Lazarett lichtet sich

„Wir bekommen jetzt personell etwas mehr Möglichkeiten“, freut sich Grieser. Nils Wöschler war eine Woche vor ihm aufs Spielfeld zurückgekehrt. Auch die Rückkehr von Niklas Bayer, der sich in Mundenheim verletzte, „ist absehbar“, sagt Grieser zum sich lichtenden Verletztenlazarett.

Die Mannschaft möchte eine Erfolgsserie starten. „Das haben wir so besprochen“, unterstreicht Grieser. Wissend, dass gute Leistungen und Siege Voraussetzungen sind, „um Begeisterung rund um den Handball in Zweibrücken zu entfachen“. Genau die soll entfacht werden.
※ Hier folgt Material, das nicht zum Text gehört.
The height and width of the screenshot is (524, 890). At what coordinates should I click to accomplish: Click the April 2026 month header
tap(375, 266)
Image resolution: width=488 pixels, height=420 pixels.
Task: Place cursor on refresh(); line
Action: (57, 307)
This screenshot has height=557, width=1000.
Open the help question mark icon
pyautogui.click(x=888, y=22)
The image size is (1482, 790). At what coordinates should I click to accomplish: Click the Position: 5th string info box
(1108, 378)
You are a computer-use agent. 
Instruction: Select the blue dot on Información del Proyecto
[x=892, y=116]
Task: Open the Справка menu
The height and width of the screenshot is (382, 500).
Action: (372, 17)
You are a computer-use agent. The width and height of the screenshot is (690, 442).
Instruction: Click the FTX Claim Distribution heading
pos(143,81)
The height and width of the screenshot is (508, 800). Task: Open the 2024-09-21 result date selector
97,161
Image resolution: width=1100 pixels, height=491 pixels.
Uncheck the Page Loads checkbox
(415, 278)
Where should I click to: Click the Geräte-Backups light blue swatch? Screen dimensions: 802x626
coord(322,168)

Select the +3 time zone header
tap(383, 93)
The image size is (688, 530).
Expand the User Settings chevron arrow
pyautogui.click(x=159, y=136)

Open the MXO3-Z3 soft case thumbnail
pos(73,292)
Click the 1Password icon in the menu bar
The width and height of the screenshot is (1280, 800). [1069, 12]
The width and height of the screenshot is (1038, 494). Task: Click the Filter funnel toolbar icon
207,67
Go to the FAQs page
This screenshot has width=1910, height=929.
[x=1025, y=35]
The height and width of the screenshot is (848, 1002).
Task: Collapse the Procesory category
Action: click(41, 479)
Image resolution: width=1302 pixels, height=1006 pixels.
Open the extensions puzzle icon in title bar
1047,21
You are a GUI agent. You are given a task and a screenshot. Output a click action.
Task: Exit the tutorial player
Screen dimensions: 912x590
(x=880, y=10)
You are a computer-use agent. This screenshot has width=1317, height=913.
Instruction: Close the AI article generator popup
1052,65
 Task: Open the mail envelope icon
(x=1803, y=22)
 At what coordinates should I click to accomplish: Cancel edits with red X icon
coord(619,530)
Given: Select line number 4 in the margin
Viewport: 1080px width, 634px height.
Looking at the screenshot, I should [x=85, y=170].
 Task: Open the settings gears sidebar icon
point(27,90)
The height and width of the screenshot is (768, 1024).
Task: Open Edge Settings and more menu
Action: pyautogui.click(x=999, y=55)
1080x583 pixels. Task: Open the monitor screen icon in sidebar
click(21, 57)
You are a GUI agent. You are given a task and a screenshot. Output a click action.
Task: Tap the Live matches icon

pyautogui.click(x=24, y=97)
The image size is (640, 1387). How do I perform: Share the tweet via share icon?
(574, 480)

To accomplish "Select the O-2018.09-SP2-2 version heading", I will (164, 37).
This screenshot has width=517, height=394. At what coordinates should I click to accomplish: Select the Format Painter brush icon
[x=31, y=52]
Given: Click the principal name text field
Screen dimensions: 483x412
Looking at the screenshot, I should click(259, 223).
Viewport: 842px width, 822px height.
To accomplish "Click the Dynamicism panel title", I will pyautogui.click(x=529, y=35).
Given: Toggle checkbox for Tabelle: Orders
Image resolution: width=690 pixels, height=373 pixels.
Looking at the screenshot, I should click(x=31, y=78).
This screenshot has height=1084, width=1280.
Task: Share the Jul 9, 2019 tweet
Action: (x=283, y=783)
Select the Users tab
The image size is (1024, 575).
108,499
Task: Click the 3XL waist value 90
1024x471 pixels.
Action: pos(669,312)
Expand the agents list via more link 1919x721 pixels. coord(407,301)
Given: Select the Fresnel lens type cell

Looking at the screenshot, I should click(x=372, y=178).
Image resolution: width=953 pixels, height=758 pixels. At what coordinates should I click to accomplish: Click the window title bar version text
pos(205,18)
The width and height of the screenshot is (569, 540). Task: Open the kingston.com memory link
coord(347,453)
So wie es bei seinem Fußballverein des Herzens, dem 1. FCK, gelungen ist. „Das ist aktuell Gänsehaut pur“, freut sich der in Rimschweiler wohnende Herzblut-Handballer über die Erfolge der Roten Teufel und vor allem über die Begeisterung der Fans, die den FCK trägt. Mit Emotionen kann auch Grieser dienen. Auf dem Betzenberg aber vor allem durch seine leidenschaftliche Art zu spielen, mit der er Teamkollegen und Fans mitnimmt. „Soll am Samstag genau so sein“, verspricht er.

Omas Schinkennudeln

Damit es auf dem Spielfeld gut läuft, gibt es am Spieltag bei Oma Traudel Essen. „Schinkennudeln haben sich bewährt“, sagt Grieser lachend zu einem Erfolgsrezept im wahrsten Sinne des Wortes. Beim Essen ist auch immer mal wieder Nichte Ida dabei, die Tochter von Bruder Jörn. Zweieinhalb Jahre ist sie jung und wächst mit dem Ball auf. Papa Jörn ist Fußballer, Onkel Tom Handballer. Dass der zuletzt verletzt zuschauen musste, bescherte Ida, der natürlich auch die Familienbegeisterung für den FCK vermittelt wird, einen versierten Trainingspartner. „Ich guck schon, dass sie sich für Handball begeistert“, sagt Tom Grieser lachend. Auch wenn er am Samstag als Idas Spielpartner erst nach dem Abpfiff zur Verfügung stehen wird. Die Familiengene sind schon mal gut. Bekanntlich ist Griesers Cousine Handball-Nationalspielerin Amelie Berger.